Por otro lado, Moya insistió en la urgencia de renovar el parque automovilístico, cuya edad media en Andalucía se sitúa en 15 años, medio punto por encima de la media nacional (14,5). “Uno de cada dos coches en circulación en España supera los quince años. Renovar el parque significa menos emisiones, menos accidentes y más seguridad, además de un retorno fiscal positivo para las administraciones”, aseguró.
Al respecto, las diferencias provinciales son también significativas: Jaén es la provincia con el parque más envejecido (16,9 años), seguida de Córdoba (15,8) y Granada (15,8). En el extremo opuesto se sitúan Cádiz (14 años), Málaga (14,6) y Sevilla (14,5), mientras que Huelva alcanza los 15,1 años y Almería los 15,5.
La patronal ha insistido en la necesidad de poner en marcha un plan específico de renovación del parque en Andalucía, como ha trasladado en los numerosos contactos mantenidos con la Consejería de Industria, Energía y Minas. Faconauto ha mostrado su total disposición a colaborar en el diseño de este plan, en línea con los modelos ya consolidados en otras comunidades autónomas
En este sentido, puso en valor la reciente Ley de Movilidad Sostenible, aprobada por el Congreso, que obliga al Gobierno a poner en marcha en los próximos tres meses un Plan Nacional de Renovación complementario a los programas actuales de electrificación. “Ese plan debe garantizar estabilidad, neutralidad tecnológica y accesibilidad para los ciudadanos. No basta con hablar de sostenibilidad: hay que hacerla viable económica y socialmente”, subrayó.
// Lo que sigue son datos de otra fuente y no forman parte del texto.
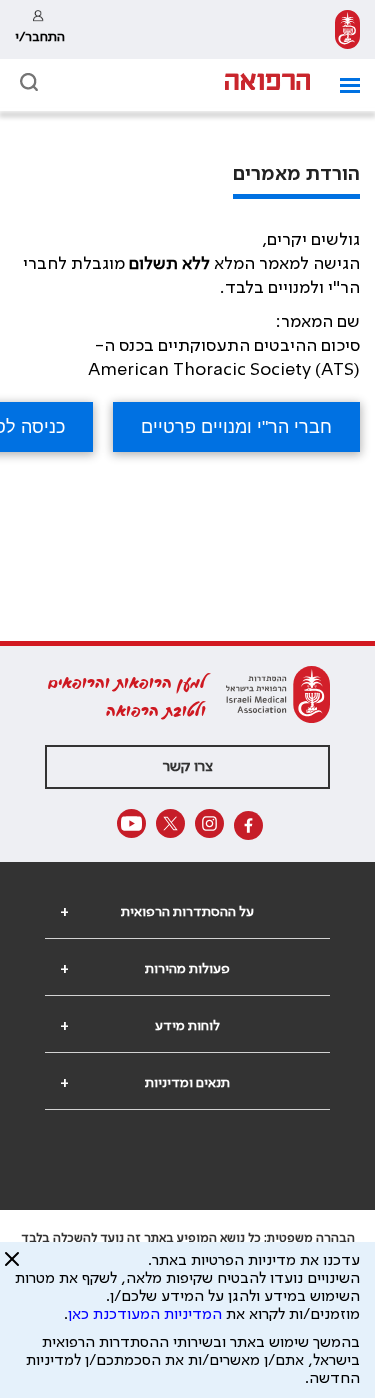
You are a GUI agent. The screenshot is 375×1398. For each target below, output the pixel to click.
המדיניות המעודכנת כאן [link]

Llamamiento a la estabilidad regulatoria y al apoyo al concesionario
En la parte final de su intervención, Moya hizo un llamamiento a reforzar la colaboración público-privada y la estabilidad regulatoria como pilares esenciales para consolidar la recuperación del sector y garantizar su competitividad a largo plazo. “España necesita una política industrial del automóvil que proporcione previsibilidad y coordinación entre administraciones, y que ofrezca certidumbre tanto a los consumidores como a las empresas”, afirmó.
Moya subrayó que “los concesionarios andaluces son un motor económico y social de primer orden: representan más de 280 empresas, con 695 instalaciones, que generan 17.000 empleos directos y 34.000 indirectos, y un impacto económico superior a los 7.000 millones de euros”. Añadió que “estos empresarios, repartidos por todo el territorio, son la base sobre la que se asienta el desarrollo de la movilidad en Andalucía, garantizando la cercanía con el cliente, el servicio y la inversión local”.
El director general concluyó su intervención señalando que “asegurar un marco regulatorio estable y predecible es fundamental para seguir atrayendo inversión, impulsar la transición energética y consolidar el papel de los concesionarios como agentes de transformación económica y social. Andalucía y sus empresarios de la automoción han demostrado que son parte de la solución, no del problema, y deben seguir contando con el apoyo institucional que merecen”.